Project Information
- Category: Machine Learning / Azure
- Project date: May 2024
Azure Machine Learning Project: Decision Tree Model
Project Description
In this project, I developed a machine learning model using Azure Machine Learning Studio (classic). The goal was to build a robust predictive model for classification tasks using a decision tree algorithm. The project involved several key steps, including data preprocessing, model training, and performance evaluation.
Key Features
- Data Preprocessing: Imported the dataset (`Restaurant data.csv`) and performed data cleaning to handle missing values. Selected relevant columns to optimize the model's performance.
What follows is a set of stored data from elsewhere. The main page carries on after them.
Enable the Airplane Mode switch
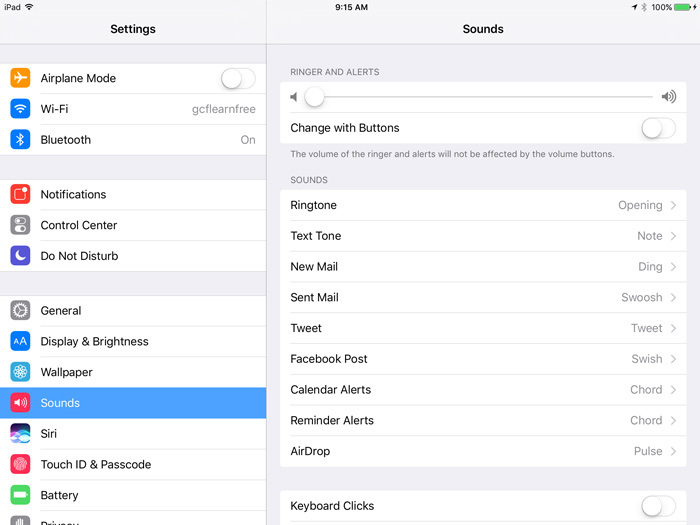 (237, 78)
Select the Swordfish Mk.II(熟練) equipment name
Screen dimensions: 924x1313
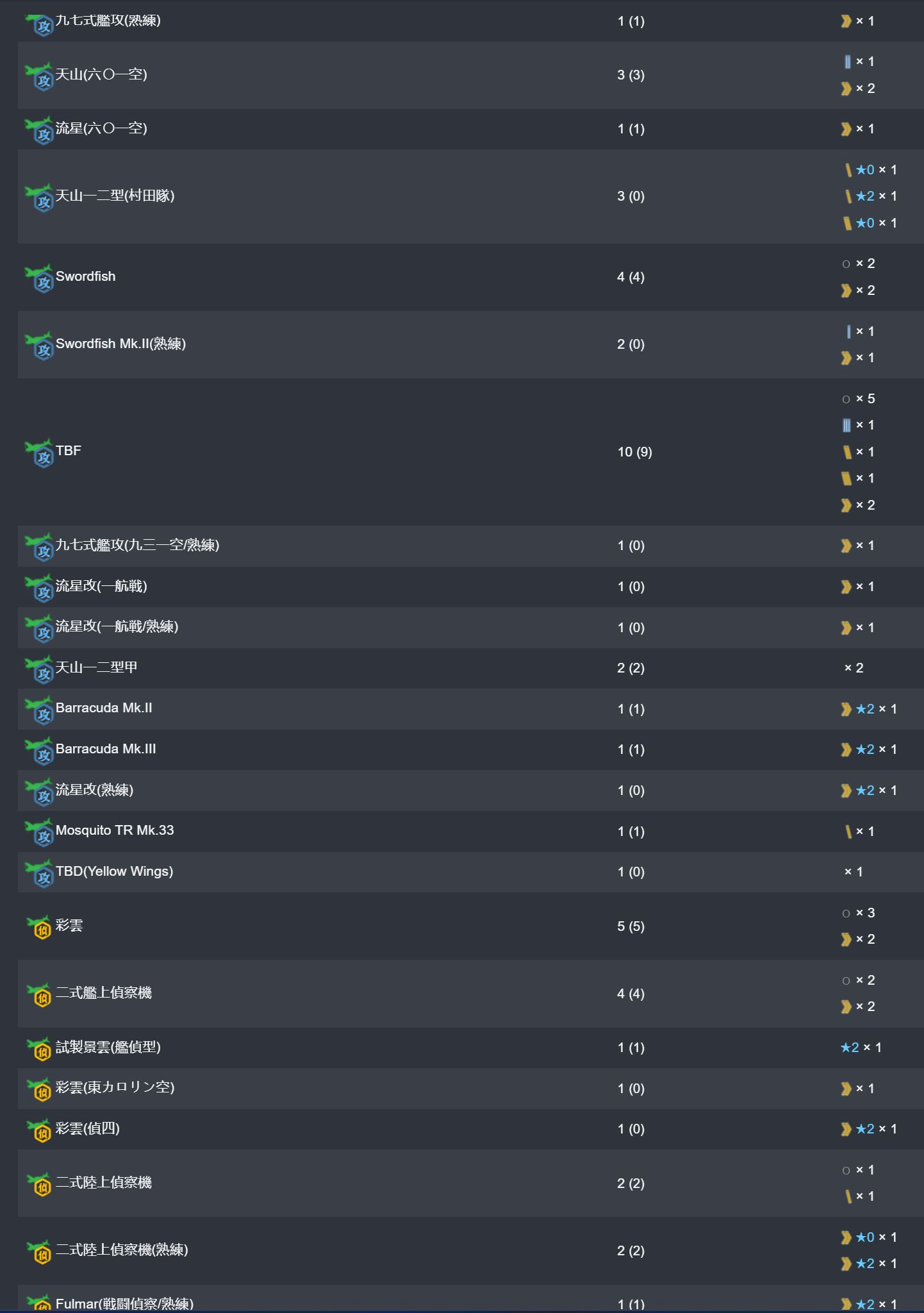[120, 344]
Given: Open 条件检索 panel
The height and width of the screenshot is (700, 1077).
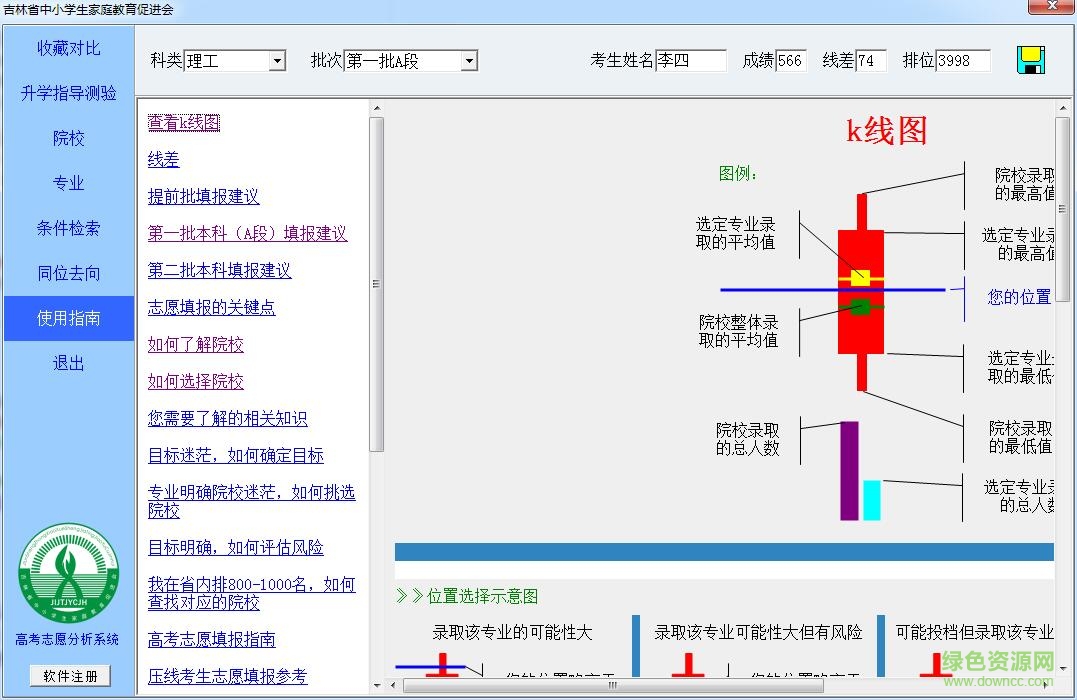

- Model Building: Implemented a decision tree algorithm, specifically a Multiclass Decision Forest. Split the dataset into training and testing sets to ensure the model's validity.
- Model Training and Fine-tuning: Trained the decision tree model using the training dataset. Fine-tuned the model parameters to achieve optimal performance.
- Model Evaluation: Scored the trained model using the testing dataset. Evaluated the model's performance to ensure accuracy and reliability.
Technologies Used
- Azure Machine Learning Studio (classic)
- Decision Tree Algorithm (Multiclass Decision Forest)
- Data preprocessing and cleaning techniques
Outcome
The project successfully demonstrated the ability to build, fine-tune, and evaluate a decision tree model using Azure ML cloud services. The final model showed high accuracy and reliability in predicting the target outcomes.